## Given data
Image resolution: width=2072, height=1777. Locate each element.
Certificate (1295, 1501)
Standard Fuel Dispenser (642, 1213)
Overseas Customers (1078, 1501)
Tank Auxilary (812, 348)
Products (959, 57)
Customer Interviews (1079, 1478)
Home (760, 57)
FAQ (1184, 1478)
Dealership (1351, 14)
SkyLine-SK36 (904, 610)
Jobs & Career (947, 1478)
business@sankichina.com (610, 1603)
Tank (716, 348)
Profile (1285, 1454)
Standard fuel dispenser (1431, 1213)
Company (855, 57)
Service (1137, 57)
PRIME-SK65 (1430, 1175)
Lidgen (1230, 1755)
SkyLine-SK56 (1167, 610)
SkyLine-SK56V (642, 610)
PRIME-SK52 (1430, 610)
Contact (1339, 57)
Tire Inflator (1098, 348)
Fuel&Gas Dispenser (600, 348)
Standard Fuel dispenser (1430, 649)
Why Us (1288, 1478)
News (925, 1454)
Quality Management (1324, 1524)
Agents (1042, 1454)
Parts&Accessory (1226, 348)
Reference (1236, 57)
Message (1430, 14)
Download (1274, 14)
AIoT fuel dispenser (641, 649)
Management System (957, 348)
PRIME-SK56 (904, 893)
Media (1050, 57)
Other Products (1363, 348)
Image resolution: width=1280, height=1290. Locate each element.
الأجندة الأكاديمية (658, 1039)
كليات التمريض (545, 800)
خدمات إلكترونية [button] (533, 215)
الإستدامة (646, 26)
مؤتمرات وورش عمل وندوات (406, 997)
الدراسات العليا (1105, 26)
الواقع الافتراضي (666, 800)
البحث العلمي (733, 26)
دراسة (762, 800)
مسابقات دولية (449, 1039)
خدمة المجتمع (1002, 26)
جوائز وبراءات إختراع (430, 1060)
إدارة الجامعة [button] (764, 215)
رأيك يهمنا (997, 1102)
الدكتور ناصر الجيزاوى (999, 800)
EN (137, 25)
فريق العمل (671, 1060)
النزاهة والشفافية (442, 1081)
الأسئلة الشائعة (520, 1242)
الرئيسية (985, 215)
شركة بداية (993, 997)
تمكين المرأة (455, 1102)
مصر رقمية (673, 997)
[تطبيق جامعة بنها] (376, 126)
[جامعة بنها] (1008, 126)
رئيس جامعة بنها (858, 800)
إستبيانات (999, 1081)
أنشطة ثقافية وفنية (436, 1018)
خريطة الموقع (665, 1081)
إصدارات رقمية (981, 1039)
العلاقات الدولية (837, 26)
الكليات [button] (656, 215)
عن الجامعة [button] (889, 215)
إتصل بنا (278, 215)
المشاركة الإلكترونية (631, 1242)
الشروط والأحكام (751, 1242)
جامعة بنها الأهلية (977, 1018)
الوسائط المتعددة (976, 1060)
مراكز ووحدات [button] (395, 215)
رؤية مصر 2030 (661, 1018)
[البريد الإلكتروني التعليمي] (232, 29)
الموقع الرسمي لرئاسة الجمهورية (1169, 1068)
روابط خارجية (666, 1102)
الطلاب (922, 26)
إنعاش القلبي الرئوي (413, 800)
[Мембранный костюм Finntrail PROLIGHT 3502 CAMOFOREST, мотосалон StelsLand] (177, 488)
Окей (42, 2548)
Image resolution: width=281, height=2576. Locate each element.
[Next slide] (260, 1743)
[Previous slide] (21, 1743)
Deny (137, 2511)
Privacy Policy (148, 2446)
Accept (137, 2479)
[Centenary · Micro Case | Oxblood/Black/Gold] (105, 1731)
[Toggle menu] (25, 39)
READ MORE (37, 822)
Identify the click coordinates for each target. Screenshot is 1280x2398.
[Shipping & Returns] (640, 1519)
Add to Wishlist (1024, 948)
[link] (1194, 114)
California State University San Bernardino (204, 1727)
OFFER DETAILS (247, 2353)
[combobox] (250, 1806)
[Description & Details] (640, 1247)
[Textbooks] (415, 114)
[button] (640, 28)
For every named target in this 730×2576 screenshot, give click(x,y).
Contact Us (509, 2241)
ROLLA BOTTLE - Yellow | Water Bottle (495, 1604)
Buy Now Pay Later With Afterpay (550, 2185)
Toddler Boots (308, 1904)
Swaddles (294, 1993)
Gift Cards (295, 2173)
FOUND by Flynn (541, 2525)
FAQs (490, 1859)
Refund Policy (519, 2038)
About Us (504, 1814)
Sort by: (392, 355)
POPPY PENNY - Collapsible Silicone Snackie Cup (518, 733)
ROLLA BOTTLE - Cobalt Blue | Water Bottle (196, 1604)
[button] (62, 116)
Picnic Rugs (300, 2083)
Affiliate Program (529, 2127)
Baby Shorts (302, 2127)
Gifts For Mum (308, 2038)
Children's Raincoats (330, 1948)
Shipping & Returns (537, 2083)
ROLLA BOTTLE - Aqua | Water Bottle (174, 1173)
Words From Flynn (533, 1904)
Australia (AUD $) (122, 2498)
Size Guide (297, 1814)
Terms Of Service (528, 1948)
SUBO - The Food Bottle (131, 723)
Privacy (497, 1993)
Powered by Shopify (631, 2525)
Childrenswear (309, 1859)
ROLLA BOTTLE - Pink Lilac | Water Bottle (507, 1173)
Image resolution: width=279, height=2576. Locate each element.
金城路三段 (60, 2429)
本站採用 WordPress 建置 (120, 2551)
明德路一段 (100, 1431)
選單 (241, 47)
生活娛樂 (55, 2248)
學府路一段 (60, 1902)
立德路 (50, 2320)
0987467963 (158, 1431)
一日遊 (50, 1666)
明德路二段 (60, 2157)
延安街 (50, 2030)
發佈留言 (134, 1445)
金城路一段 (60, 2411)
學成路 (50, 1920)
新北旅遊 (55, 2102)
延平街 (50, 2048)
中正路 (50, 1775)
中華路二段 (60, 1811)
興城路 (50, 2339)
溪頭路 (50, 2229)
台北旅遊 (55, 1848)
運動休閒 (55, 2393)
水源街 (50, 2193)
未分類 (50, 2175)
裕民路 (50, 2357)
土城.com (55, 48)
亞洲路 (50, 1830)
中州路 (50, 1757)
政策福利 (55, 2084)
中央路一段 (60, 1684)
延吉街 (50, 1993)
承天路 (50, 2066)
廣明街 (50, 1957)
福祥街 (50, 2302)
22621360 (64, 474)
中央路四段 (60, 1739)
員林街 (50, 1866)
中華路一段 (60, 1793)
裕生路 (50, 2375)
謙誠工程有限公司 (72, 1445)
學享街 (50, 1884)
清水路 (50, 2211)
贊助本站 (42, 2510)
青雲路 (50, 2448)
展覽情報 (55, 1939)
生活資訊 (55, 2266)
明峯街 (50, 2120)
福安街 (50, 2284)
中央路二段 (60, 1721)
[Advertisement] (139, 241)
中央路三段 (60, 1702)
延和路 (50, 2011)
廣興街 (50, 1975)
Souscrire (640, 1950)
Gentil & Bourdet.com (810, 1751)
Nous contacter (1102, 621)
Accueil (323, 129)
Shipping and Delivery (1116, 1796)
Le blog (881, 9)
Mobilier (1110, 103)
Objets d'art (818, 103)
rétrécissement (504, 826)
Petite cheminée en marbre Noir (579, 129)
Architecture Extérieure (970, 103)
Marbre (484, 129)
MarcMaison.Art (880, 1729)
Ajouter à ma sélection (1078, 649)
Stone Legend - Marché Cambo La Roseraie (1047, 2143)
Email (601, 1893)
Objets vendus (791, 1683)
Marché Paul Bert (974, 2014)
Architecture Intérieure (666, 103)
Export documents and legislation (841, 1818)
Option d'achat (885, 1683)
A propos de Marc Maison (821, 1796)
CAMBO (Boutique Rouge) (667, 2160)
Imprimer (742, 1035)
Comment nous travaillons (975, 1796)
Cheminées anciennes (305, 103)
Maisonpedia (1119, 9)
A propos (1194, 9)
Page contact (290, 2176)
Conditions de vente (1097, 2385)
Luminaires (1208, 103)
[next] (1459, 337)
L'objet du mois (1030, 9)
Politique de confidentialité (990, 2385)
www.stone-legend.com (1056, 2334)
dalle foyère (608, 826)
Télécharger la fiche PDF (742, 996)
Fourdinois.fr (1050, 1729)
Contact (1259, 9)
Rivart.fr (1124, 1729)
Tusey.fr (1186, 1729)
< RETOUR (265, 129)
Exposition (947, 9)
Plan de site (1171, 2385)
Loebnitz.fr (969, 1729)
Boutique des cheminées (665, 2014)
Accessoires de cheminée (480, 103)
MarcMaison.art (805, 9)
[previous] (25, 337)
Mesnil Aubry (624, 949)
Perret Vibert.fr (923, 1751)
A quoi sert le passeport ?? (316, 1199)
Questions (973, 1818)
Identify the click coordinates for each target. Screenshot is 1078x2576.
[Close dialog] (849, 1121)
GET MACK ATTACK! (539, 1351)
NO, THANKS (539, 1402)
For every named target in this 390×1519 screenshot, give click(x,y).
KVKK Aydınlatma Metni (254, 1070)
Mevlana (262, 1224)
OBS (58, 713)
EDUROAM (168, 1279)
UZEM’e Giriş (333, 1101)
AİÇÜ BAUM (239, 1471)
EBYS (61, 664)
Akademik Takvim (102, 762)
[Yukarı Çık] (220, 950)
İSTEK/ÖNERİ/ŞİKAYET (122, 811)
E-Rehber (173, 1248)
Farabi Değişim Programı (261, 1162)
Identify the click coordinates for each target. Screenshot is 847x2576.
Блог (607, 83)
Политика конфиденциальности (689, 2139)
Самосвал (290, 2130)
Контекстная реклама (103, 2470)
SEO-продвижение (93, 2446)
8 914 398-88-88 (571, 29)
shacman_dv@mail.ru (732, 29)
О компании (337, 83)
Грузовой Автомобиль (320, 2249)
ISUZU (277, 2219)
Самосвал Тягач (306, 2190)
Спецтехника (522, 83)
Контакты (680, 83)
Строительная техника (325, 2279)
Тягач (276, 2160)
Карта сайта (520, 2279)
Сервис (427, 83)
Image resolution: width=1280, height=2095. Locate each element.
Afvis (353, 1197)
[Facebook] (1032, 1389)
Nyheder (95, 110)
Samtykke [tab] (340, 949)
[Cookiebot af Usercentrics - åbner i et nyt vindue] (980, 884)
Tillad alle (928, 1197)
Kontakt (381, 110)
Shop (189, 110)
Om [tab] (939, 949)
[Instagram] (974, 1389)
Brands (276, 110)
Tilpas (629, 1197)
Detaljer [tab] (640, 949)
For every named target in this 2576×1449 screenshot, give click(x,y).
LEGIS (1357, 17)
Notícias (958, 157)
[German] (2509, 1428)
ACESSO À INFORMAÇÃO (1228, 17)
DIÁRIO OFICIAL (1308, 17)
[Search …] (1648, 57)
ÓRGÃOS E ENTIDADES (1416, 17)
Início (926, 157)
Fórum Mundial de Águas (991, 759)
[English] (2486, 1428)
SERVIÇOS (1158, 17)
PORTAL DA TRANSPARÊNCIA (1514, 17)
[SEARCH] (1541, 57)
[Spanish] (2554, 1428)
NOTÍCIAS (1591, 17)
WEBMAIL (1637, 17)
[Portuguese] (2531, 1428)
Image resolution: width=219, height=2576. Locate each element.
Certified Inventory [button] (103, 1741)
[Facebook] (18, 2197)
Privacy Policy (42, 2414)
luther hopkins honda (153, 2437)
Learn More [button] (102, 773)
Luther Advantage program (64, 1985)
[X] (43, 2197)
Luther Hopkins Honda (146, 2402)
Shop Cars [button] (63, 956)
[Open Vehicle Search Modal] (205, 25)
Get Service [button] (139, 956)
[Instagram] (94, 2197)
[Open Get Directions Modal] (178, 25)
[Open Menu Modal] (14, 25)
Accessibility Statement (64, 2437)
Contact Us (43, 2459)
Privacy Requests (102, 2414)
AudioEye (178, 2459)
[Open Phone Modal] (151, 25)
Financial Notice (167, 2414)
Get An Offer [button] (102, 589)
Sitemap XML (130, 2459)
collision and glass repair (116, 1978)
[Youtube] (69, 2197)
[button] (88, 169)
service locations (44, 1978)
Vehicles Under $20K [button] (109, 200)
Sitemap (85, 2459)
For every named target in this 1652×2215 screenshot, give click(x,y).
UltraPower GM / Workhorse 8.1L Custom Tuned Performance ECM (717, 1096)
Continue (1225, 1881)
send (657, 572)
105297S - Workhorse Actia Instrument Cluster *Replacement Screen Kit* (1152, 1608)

## Exercise details
Show a copy of each line from the data that includes the word "every".

## Reply to the exercise
For every named target in this 730×2576 screenshot, give click(x,y).
For every named target in this 390×1519 screenshot, give click(x,y).
For every named target in this 2576×1449 screenshot, give click(x,y).
For every named target in this 1652×2215 screenshot, give click(x,y).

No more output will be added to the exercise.